[布置任务]
请逐字照抄从含有“Task: Cancel the”的那一行起、到含有“click(305, 11)”的那一行为止（两端都包括）的条目，只抄这一段。

[数据集条目]
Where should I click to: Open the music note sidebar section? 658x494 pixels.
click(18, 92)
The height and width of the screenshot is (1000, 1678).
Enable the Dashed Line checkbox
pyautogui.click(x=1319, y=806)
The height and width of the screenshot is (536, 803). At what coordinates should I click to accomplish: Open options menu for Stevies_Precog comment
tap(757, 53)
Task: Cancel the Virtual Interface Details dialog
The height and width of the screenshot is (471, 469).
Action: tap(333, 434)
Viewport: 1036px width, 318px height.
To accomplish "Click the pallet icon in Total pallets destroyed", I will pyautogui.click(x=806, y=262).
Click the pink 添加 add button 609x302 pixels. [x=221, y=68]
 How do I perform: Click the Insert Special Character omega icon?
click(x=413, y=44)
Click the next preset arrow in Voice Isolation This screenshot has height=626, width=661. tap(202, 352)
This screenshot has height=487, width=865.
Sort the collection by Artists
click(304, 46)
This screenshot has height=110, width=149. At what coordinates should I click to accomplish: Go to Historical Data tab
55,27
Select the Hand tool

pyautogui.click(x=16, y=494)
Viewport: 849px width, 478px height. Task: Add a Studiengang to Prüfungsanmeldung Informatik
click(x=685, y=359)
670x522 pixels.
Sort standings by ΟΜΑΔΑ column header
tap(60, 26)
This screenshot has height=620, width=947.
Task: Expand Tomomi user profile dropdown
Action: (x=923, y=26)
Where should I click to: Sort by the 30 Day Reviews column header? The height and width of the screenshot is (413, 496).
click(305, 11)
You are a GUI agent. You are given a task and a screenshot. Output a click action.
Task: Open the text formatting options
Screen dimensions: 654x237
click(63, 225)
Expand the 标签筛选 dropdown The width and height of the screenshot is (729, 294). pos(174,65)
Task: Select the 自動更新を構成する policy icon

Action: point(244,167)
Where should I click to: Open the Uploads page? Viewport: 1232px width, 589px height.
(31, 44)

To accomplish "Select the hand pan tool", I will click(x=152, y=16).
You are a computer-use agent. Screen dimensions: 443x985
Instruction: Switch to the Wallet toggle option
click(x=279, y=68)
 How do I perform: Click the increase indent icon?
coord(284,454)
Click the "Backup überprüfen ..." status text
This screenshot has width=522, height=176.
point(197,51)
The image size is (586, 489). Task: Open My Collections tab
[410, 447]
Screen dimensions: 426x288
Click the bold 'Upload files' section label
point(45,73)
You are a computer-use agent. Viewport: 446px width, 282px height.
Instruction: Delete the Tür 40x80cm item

[答案]
Task: Cancel the Virtual Interface Details dialog
The height and width of the screenshot is (471, 469).
Action: tap(333, 434)
Viewport: 1036px width, 318px height.
To accomplish "Click the pallet icon in Total pallets destroyed", I will pyautogui.click(x=806, y=262).
Click the pink 添加 add button 609x302 pixels. [x=221, y=68]
 How do I perform: Click the Insert Special Character omega icon?
click(x=413, y=44)
Click the next preset arrow in Voice Isolation This screenshot has height=626, width=661. tap(202, 352)
This screenshot has height=487, width=865.
Sort the collection by Artists
click(304, 46)
This screenshot has height=110, width=149. At what coordinates should I click to accomplish: Go to Historical Data tab
55,27
Select the Hand tool

pyautogui.click(x=16, y=494)
Viewport: 849px width, 478px height. Task: Add a Studiengang to Prüfungsanmeldung Informatik
click(x=685, y=359)
670x522 pixels.
Sort standings by ΟΜΑΔΑ column header
tap(60, 26)
This screenshot has height=620, width=947.
Task: Expand Tomomi user profile dropdown
Action: (x=923, y=26)
Where should I click to: Sort by the 30 Day Reviews column header? The height and width of the screenshot is (413, 496).
click(305, 11)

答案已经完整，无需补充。